Friday, June 12, 2020

We're having a moment

People, people:  let's calm down a bit.

It's always tricky, judging where righteous anger turns into counter-productive acts of mere symbolism which start to ostracise maximum public support for worthwhile reforms.

But some of the things going on at the moment are starting look like they are tipping over that edge.


Update:  on Aboriginal issues - I just managed to read Henry Ergas's column today in the Australian (you can get to it behind the paywall if you go to the link on his tweet.)   I think he's going to cop some criticism for the way he gets to an end position that I have suggested many times.

Look at these paragraphs:
It was not indigenous Australians who destroyed thousands of Aboriginal jobs in country areas by suddenly raising the wages of cattle station labour in 1965; it was the Commonwealth Conciliation and Arbitration Commission.

Nor was it indigenous Australians who decided, just as the commission’s judgment was having its devastating effects, to massively subsidise remote Aboriginal settlements, condemning generation after generation to inadequate housing, an education scarcely worth having and a future shorn of jobs and hope; it was the Whitlam and Fraser governments.

And it was not indigenous Australians who removed the prohibitions on the consumption of alcohol by, and the sale of alcohol to, Aboriginal people that had been in force throughout Australia since 1929.

It was state and territory governments that, in keeping with the 1960s zeitgeist of self-determination, repealed those controls and decriminalised public drunkenness, plunging fraying Aboriginal communities into a spiral of alcohol-fuelled violence and helping to ensure that indigenous offenders are nearly three times more likely than non-indigenous offenders to be intoxicated when they commit their crimes.
This annoys even me - someone who has never managed to find much interest in aboriginal culture. (So sue me: I find cities and technology of any kind more interesting than low tech hunter/gathering, or even low level farming if you want to believe Pascoe.)

I just think it's counterproductive and insulting to suggest that following "the zeitgeist" of self - determination was the wrong thing to do over the last 70 years.   I think it's even wrong to broadly suggest that government was wrong to support at least those substantial settlements where people did want to keep a connection to land.
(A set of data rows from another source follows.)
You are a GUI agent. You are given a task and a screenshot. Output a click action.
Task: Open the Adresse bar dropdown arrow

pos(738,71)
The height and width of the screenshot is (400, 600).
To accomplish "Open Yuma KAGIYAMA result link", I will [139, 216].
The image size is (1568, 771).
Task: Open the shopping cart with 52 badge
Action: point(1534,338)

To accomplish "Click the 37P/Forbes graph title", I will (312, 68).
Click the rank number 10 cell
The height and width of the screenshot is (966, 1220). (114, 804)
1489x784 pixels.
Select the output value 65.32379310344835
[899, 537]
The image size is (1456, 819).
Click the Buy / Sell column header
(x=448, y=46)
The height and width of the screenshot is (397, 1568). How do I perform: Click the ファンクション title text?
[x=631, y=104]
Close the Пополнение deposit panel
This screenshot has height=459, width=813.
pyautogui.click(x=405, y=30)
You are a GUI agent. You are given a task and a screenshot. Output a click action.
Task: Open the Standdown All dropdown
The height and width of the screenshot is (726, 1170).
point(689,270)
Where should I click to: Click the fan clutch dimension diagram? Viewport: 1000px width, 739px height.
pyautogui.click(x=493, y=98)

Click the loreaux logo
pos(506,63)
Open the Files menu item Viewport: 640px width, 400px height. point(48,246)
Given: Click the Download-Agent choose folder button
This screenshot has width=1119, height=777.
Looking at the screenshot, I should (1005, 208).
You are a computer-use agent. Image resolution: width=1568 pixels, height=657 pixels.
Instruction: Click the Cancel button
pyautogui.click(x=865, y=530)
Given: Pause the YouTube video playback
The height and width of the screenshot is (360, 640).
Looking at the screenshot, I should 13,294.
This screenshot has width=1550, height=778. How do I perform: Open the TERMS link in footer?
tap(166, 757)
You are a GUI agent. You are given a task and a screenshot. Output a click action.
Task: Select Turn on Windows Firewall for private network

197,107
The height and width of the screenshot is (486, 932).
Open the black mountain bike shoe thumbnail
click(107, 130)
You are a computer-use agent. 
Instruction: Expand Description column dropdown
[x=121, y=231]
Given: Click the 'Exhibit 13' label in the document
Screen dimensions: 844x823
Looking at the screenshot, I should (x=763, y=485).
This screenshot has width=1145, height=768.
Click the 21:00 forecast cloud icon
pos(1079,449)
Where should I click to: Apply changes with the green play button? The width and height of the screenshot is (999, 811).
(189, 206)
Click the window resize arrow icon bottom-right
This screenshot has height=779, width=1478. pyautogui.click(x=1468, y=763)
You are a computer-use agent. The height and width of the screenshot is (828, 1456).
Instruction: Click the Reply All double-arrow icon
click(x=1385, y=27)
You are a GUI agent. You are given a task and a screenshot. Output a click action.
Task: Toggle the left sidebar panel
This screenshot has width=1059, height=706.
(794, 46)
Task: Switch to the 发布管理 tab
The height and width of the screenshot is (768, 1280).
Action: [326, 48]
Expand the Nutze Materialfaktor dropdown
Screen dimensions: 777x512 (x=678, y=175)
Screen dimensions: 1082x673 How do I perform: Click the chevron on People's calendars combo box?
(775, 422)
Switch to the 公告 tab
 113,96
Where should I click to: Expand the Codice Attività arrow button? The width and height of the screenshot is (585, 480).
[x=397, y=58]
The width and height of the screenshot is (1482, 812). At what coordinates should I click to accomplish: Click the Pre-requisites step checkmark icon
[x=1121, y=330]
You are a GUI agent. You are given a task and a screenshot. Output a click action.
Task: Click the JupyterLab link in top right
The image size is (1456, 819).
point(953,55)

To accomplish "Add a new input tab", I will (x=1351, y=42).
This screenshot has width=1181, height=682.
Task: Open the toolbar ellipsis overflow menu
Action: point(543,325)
But at the end of the day - yes I think it is fair to say that the problem is that living in a location, or even a cultural milieu (such a family with a long history of welfare dependence, even if within a town) with little or no chance of having a strong connection to the economy (not just in a financial sense, but in the broader human sense of the opportunities for a broader range of life experiences) causes boredom and a sense of lack of purpose.   (Which leads to drug abuse, higher crime, and continues in a cycle.)   But the trick is how to encourage people to get out of the situation, and the balance between self determination and policies to encourage people to make the choice to try something new.

This is a challenge for all indigenous peoples in the modern world.  Cultural pride (and our respect for their mistreatment in the past) can take some a certain distance to self respect and good functioning in the modern world; but to be honest, the evidence is that, at least for the Australian situation, it's not going to be a universal panacea to their problems.   I do wish well intentioned people would stop thinking that it is. 


2 comments:

Not Trampis said...

It seems to me the problems of aboriginal populations around the world is attempting to integrate into the western world.

I do not have an answer but I doubt if anyone else has either

John said...

Caught between two world and never fully at home in either. That is the dilemma for young indigenous people. To create a meaningful life that also allows them to enjoy the fruits of modern culture requires that they leave those remote communities but there are strong cultural pressures for them to remain in such isolated communities. The myth is that remote communities preserve indigenous culture. "Connection to land" is just a feeling and it is not unique to indigenous people nor is it the foundation of indigenous culture.

I have problems with the concept "culture". Too vague, too much wiggle room in how people chose to use and abuse it but that's a story for another day.